━━ DATA TO PROCESS ━━

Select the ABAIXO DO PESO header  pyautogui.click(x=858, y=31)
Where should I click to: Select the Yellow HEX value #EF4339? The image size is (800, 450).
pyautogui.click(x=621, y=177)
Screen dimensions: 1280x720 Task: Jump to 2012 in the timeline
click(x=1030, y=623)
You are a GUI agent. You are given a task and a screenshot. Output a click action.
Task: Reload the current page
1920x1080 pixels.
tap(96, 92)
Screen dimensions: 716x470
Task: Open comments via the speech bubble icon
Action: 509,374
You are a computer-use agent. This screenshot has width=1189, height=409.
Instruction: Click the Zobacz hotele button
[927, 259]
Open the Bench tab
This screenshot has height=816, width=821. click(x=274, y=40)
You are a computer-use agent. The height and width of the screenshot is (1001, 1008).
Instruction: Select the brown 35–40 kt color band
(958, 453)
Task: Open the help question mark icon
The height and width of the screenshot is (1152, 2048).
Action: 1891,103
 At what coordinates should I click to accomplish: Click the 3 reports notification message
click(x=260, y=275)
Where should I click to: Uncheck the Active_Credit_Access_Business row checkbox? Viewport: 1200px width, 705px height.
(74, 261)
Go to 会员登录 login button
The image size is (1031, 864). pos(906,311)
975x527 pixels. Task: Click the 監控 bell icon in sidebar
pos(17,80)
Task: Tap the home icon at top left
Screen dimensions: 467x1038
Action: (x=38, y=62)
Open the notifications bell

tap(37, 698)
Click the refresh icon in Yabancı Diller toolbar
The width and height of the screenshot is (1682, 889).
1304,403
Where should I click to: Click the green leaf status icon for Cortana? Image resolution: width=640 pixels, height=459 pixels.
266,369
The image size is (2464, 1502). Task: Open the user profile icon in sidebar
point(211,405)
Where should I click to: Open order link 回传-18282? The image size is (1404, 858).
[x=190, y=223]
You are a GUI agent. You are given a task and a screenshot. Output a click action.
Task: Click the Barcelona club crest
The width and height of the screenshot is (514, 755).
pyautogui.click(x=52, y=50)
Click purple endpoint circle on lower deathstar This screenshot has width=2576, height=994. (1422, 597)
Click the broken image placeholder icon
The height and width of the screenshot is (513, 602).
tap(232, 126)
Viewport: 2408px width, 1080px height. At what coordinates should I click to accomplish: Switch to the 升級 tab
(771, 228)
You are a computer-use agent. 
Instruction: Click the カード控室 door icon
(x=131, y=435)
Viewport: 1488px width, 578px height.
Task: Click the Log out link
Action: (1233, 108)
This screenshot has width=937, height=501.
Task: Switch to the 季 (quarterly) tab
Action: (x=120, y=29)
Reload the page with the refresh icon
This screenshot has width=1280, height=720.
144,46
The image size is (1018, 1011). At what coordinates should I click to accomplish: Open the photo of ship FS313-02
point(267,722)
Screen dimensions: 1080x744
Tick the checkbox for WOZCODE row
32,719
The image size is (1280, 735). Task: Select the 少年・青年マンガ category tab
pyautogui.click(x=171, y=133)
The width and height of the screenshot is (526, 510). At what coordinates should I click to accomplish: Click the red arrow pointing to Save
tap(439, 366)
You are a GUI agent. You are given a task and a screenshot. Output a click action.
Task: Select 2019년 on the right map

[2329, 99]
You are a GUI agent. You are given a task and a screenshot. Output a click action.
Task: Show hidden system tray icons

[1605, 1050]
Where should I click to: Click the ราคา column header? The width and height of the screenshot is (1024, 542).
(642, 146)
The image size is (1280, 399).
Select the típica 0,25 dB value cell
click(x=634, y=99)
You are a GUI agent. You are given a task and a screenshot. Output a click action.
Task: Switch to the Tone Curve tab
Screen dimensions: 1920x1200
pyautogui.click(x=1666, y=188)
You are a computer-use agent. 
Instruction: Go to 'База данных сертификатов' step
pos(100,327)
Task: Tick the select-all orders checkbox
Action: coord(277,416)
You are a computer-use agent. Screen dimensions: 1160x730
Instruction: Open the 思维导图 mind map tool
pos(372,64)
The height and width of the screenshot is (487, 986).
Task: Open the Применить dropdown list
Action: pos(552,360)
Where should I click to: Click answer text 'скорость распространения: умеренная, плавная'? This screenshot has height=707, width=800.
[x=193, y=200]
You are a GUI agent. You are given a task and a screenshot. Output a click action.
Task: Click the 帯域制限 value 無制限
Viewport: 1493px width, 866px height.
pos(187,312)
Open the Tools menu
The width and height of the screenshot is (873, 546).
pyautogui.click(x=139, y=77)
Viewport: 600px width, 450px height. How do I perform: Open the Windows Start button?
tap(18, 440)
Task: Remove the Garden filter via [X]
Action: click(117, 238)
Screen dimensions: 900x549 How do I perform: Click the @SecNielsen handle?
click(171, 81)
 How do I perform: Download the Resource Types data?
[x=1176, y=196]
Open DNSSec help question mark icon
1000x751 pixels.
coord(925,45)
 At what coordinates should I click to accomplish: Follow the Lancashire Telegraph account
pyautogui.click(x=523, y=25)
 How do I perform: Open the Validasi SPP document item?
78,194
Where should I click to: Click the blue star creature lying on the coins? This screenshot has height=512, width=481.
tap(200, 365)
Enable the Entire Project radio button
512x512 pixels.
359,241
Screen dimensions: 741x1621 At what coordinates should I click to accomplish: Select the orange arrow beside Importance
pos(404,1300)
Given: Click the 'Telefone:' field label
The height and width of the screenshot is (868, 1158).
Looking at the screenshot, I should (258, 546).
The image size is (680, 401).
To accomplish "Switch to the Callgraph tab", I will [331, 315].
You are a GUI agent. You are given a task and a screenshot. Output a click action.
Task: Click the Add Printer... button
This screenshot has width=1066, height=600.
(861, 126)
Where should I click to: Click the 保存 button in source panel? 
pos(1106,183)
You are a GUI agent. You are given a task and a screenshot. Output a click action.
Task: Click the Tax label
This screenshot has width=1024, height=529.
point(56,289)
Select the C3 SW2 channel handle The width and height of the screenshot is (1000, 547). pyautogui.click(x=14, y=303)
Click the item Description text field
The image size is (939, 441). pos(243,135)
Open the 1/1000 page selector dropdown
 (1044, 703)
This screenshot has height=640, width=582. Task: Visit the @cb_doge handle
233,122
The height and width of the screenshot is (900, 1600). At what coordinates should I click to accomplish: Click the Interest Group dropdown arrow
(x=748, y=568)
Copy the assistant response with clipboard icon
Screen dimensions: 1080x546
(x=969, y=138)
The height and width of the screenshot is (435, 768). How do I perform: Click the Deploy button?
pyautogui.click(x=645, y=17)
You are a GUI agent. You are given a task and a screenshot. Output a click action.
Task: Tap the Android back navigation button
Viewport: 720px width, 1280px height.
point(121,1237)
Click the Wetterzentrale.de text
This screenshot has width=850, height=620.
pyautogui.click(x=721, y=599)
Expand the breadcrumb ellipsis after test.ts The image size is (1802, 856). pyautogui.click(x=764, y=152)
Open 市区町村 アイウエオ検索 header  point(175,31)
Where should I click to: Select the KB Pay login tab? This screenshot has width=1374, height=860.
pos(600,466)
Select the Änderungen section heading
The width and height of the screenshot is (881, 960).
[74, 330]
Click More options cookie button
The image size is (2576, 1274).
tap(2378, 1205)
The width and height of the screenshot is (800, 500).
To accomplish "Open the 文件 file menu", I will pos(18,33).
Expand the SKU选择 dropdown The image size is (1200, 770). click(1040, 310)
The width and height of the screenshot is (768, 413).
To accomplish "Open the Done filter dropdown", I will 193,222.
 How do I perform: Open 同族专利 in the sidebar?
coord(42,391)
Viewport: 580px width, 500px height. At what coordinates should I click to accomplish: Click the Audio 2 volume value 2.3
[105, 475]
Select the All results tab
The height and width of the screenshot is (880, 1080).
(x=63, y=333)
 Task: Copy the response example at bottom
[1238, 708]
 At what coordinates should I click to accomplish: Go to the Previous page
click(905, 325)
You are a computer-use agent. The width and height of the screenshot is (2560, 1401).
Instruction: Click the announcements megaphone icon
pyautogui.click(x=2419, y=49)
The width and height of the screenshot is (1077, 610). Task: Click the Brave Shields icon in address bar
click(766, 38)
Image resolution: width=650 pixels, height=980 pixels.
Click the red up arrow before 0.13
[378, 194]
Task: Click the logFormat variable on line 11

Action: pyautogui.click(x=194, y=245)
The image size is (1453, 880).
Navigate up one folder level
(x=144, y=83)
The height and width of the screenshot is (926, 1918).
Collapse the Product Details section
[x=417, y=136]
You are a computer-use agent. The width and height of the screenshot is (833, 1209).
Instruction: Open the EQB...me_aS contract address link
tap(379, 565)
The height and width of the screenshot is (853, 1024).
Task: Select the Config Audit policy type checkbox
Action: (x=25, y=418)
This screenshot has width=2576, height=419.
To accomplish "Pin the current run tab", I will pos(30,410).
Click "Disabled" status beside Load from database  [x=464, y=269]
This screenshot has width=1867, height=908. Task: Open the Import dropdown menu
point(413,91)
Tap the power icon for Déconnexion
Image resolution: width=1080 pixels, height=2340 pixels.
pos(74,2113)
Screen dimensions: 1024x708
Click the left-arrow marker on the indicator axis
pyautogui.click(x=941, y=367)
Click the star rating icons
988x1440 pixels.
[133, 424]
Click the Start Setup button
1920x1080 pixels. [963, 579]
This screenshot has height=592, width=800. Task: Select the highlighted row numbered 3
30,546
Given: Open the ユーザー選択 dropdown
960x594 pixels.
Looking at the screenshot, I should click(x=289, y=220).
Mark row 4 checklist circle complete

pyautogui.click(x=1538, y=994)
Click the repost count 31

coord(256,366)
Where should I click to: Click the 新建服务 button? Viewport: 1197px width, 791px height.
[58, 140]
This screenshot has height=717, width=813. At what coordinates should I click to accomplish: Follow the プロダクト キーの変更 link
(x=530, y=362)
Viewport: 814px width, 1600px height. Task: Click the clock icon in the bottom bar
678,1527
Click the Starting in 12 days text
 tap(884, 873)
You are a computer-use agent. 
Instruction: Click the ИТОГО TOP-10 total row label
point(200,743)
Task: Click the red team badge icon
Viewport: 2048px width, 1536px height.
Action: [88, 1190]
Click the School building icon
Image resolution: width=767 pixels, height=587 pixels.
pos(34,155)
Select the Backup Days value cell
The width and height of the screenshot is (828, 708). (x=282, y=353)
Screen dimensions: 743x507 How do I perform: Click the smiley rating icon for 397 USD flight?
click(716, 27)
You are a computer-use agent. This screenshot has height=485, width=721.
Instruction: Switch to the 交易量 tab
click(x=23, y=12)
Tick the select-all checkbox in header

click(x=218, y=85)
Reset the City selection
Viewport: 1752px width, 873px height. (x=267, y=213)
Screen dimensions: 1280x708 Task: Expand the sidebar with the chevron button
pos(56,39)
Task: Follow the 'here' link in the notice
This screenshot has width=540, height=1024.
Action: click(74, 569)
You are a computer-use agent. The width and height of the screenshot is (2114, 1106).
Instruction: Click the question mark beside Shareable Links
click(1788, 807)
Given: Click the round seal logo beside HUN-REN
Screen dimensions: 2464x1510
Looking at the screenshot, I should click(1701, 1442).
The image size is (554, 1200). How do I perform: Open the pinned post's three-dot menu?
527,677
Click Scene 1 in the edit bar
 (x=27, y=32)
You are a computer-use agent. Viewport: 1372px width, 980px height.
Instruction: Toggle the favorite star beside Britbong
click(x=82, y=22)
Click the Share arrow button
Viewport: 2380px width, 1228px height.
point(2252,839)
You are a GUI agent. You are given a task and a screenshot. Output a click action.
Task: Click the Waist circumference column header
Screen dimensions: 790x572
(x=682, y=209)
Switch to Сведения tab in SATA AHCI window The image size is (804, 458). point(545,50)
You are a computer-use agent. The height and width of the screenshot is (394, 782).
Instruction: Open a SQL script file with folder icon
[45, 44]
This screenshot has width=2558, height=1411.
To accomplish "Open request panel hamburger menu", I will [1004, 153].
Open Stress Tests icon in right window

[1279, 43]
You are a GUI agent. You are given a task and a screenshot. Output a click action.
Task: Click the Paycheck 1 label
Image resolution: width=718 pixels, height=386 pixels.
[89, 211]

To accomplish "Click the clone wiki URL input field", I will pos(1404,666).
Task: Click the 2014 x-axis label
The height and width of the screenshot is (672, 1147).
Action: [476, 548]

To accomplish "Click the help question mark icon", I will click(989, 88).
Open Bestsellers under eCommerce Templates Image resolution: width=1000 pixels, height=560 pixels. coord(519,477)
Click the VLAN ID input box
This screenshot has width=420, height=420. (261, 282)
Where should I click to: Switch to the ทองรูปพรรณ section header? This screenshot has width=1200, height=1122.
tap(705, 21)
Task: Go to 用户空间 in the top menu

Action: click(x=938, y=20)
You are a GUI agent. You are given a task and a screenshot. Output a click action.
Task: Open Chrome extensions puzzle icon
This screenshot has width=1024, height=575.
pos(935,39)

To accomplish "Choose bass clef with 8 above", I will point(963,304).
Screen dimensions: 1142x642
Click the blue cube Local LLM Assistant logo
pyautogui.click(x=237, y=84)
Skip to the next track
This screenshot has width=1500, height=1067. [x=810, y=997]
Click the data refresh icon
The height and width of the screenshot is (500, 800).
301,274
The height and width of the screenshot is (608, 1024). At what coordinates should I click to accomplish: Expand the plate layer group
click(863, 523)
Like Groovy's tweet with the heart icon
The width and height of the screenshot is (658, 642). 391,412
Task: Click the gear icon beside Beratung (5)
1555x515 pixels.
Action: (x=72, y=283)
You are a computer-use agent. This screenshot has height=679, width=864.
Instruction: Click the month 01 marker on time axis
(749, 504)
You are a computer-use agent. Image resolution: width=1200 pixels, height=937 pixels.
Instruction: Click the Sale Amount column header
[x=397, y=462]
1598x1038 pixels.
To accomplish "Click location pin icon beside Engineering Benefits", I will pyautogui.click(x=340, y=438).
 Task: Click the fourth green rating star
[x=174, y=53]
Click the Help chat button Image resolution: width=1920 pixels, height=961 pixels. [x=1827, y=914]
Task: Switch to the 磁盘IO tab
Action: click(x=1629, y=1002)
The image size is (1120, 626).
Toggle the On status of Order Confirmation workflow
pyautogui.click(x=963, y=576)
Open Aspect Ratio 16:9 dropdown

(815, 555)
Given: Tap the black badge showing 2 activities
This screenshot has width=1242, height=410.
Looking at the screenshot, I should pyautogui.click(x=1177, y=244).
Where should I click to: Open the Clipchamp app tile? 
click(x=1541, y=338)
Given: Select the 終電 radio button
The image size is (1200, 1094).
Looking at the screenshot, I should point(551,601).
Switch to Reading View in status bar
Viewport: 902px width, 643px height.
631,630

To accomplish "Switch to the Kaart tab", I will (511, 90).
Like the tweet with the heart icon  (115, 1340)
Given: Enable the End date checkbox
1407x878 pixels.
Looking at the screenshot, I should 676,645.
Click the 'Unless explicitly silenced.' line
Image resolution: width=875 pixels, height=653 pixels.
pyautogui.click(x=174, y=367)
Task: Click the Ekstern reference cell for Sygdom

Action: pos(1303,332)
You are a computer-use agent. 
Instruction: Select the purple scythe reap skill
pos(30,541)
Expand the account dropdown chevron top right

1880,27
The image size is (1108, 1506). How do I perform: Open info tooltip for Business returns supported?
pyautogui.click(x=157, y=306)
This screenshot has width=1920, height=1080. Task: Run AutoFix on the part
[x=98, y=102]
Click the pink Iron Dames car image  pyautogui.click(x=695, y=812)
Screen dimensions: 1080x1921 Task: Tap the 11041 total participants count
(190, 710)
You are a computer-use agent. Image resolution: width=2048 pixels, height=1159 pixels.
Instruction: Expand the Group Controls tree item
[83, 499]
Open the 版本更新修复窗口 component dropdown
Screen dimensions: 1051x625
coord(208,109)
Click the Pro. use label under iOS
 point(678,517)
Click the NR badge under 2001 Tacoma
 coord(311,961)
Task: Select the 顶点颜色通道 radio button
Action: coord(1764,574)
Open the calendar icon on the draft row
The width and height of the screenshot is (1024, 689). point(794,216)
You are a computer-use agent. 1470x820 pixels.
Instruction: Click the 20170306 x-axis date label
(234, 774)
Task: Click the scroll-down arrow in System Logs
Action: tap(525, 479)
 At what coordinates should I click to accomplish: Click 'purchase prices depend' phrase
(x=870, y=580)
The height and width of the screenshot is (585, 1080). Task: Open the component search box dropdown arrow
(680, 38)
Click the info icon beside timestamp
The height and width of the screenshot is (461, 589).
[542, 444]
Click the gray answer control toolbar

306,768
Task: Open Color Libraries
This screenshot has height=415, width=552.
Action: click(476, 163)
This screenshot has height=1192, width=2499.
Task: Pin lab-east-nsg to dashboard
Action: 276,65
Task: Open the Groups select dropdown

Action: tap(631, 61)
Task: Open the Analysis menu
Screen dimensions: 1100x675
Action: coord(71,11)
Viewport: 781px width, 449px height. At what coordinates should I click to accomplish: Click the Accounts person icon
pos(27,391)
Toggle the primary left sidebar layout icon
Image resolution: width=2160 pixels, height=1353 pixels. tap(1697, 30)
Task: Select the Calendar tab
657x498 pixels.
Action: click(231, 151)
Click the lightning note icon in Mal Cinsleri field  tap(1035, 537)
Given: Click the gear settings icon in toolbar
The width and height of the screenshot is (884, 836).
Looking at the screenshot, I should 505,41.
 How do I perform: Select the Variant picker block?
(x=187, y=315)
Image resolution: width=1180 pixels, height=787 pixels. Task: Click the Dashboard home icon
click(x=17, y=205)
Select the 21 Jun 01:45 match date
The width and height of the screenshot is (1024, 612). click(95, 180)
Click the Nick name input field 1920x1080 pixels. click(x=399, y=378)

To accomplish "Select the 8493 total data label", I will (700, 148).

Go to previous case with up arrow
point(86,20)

━━━

## TASK TO CARRY OUT
Render everything from the start of the listing down to the line containing "click(x=260, y=275)", that line included, as a numbered list, leaving out any blank lines.

## THE COMPLETED TASK
1. Select the ABAIXO DO PESO header  pyautogui.click(x=858, y=31)
2. Where should I click to: Select the Yellow HEX value #EF4339? The image size is (800, 450).
3. pyautogui.click(x=621, y=177)
4. Screen dimensions: 1280x720 Task: Jump to 2012 in the timeline
5. click(x=1030, y=623)
6. You are a GUI agent. You are given a task and a screenshot. Output a click action.
7. Task: Reload the current page
8. 1920x1080 pixels.
9. tap(96, 92)
10. Screen dimensions: 716x470
11. Task: Open comments via the speech bubble icon
12. Action: 509,374
13. You are a computer-use agent. This screenshot has width=1189, height=409.
14. Instruction: Click the Zobacz hotele button
15. [927, 259]
16. Open the Bench tab
17. This screenshot has height=816, width=821. click(x=274, y=40)
18. You are a computer-use agent. The height and width of the screenshot is (1001, 1008).
19. Instruction: Select the brown 35–40 kt color band
20. (958, 453)
21. Task: Open the help question mark icon
22. The height and width of the screenshot is (1152, 2048).
23. Action: 1891,103
24.  At what coordinates should I click to accomplish: Click the 3 reports notification message
25. click(x=260, y=275)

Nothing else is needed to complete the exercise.